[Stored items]
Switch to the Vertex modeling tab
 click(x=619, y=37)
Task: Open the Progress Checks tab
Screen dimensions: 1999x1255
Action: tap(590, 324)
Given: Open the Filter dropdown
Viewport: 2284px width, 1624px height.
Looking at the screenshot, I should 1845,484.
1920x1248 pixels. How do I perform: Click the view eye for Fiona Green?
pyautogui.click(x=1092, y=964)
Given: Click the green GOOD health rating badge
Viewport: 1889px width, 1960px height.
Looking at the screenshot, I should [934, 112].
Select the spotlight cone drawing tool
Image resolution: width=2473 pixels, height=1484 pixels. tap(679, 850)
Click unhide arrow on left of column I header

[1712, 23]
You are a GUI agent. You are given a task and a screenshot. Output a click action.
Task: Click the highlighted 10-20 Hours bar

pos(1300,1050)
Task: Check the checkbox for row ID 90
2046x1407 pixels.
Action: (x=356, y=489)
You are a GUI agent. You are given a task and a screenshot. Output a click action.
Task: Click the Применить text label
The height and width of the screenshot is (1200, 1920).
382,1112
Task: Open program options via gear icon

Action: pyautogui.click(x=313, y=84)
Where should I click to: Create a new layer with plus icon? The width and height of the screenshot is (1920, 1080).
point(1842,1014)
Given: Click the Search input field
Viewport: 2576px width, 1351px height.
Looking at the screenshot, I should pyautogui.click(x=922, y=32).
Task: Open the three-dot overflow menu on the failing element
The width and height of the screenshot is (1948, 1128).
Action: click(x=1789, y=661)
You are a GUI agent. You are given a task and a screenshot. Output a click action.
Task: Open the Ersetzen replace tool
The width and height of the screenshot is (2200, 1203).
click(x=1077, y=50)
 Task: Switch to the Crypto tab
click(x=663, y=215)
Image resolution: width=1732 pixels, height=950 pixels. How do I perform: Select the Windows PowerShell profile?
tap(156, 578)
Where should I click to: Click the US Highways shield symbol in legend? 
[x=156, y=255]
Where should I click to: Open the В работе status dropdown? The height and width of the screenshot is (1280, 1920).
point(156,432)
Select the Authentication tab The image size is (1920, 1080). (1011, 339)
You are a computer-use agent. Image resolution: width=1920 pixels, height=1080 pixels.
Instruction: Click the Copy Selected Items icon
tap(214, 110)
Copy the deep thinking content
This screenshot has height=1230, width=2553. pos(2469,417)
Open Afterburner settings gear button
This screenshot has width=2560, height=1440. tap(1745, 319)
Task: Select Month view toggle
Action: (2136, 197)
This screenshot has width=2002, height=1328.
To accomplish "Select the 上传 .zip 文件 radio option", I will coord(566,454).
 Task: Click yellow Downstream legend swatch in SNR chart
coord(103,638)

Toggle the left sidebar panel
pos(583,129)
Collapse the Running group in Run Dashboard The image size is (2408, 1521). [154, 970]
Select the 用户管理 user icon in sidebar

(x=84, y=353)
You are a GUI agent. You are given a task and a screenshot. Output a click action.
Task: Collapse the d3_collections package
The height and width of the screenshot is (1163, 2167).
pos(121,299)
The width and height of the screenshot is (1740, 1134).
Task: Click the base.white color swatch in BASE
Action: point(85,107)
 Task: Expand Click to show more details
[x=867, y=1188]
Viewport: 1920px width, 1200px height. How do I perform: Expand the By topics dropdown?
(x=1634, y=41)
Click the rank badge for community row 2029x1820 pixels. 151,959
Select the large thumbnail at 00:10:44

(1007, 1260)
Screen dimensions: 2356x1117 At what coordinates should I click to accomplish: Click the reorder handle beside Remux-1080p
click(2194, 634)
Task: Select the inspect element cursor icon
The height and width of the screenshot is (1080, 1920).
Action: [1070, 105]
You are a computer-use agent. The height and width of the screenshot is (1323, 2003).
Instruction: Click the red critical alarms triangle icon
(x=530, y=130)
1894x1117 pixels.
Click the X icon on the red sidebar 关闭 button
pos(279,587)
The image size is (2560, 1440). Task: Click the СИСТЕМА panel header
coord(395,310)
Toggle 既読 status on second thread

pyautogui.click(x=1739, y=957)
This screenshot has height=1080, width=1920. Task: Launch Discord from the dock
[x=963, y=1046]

• [WHAT IS NEEDED]:
Copy all the entries exactly.

• [SOLUTION FOR THIS EXERCISE]:
Switch to the Vertex modeling tab
 click(x=619, y=37)
Task: Open the Progress Checks tab
Screen dimensions: 1999x1255
Action: tap(590, 324)
Given: Open the Filter dropdown
Viewport: 2284px width, 1624px height.
Looking at the screenshot, I should 1845,484.
1920x1248 pixels. How do I perform: Click the view eye for Fiona Green?
pyautogui.click(x=1092, y=964)
Given: Click the green GOOD health rating badge
Viewport: 1889px width, 1960px height.
Looking at the screenshot, I should [934, 112].
Select the spotlight cone drawing tool
Image resolution: width=2473 pixels, height=1484 pixels. tap(679, 850)
Click unhide arrow on left of column I header

[1712, 23]
You are a GUI agent. You are given a task and a screenshot. Output a click action.
Task: Click the highlighted 10-20 Hours bar

pos(1300,1050)
Task: Check the checkbox for row ID 90
2046x1407 pixels.
Action: (x=356, y=489)
You are a GUI agent. You are given a task and a screenshot. Output a click action.
Task: Click the Применить text label
The height and width of the screenshot is (1200, 1920).
382,1112
Task: Open program options via gear icon

Action: pyautogui.click(x=313, y=84)
Where should I click to: Create a new layer with plus icon? The width and height of the screenshot is (1920, 1080).
point(1842,1014)
Given: Click the Search input field
Viewport: 2576px width, 1351px height.
Looking at the screenshot, I should pyautogui.click(x=922, y=32).
Task: Open the three-dot overflow menu on the failing element
The width and height of the screenshot is (1948, 1128).
Action: click(x=1789, y=661)
You are a GUI agent. You are given a task and a screenshot. Output a click action.
Task: Open the Ersetzen replace tool
The width and height of the screenshot is (2200, 1203).
click(x=1077, y=50)
 Task: Switch to the Crypto tab
click(x=663, y=215)
Image resolution: width=1732 pixels, height=950 pixels. How do I perform: Select the Windows PowerShell profile?
tap(156, 578)
Where should I click to: Click the US Highways shield symbol in legend? 
[x=156, y=255]
Where should I click to: Open the В работе status dropdown? The height and width of the screenshot is (1280, 1920).
point(156,432)
Select the Authentication tab The image size is (1920, 1080). (1011, 339)
You are a computer-use agent. Image resolution: width=1920 pixels, height=1080 pixels.
Instruction: Click the Copy Selected Items icon
tap(214, 110)
Copy the deep thinking content
This screenshot has height=1230, width=2553. pos(2469,417)
Open Afterburner settings gear button
This screenshot has width=2560, height=1440. tap(1745, 319)
Task: Select Month view toggle
Action: (2136, 197)
This screenshot has width=2002, height=1328.
To accomplish "Select the 上传 .zip 文件 radio option", I will coord(566,454).
 Task: Click yellow Downstream legend swatch in SNR chart
coord(103,638)

Toggle the left sidebar panel
pos(583,129)
Collapse the Running group in Run Dashboard The image size is (2408, 1521). [154, 970]
Select the 用户管理 user icon in sidebar

(x=84, y=353)
You are a GUI agent. You are given a task and a screenshot. Output a click action.
Task: Collapse the d3_collections package
The height and width of the screenshot is (1163, 2167).
pos(121,299)
The width and height of the screenshot is (1740, 1134).
Task: Click the base.white color swatch in BASE
Action: point(85,107)
 Task: Expand Click to show more details
[x=867, y=1188]
Viewport: 1920px width, 1200px height. How do I perform: Expand the By topics dropdown?
(x=1634, y=41)
Click the rank badge for community row 2029x1820 pixels. 151,959
Select the large thumbnail at 00:10:44

(1007, 1260)
Screen dimensions: 2356x1117 At what coordinates should I click to accomplish: Click the reorder handle beside Remux-1080p
click(2194, 634)
Task: Select the inspect element cursor icon
The height and width of the screenshot is (1080, 1920).
Action: [1070, 105]
You are a computer-use agent. The height and width of the screenshot is (1323, 2003).
Instruction: Click the red critical alarms triangle icon
(x=530, y=130)
1894x1117 pixels.
Click the X icon on the red sidebar 关闭 button
pos(279,587)
The image size is (2560, 1440). Task: Click the СИСТЕМА panel header
coord(395,310)
Toggle 既読 status on second thread

pyautogui.click(x=1739, y=957)
This screenshot has height=1080, width=1920. Task: Launch Discord from the dock
[x=963, y=1046]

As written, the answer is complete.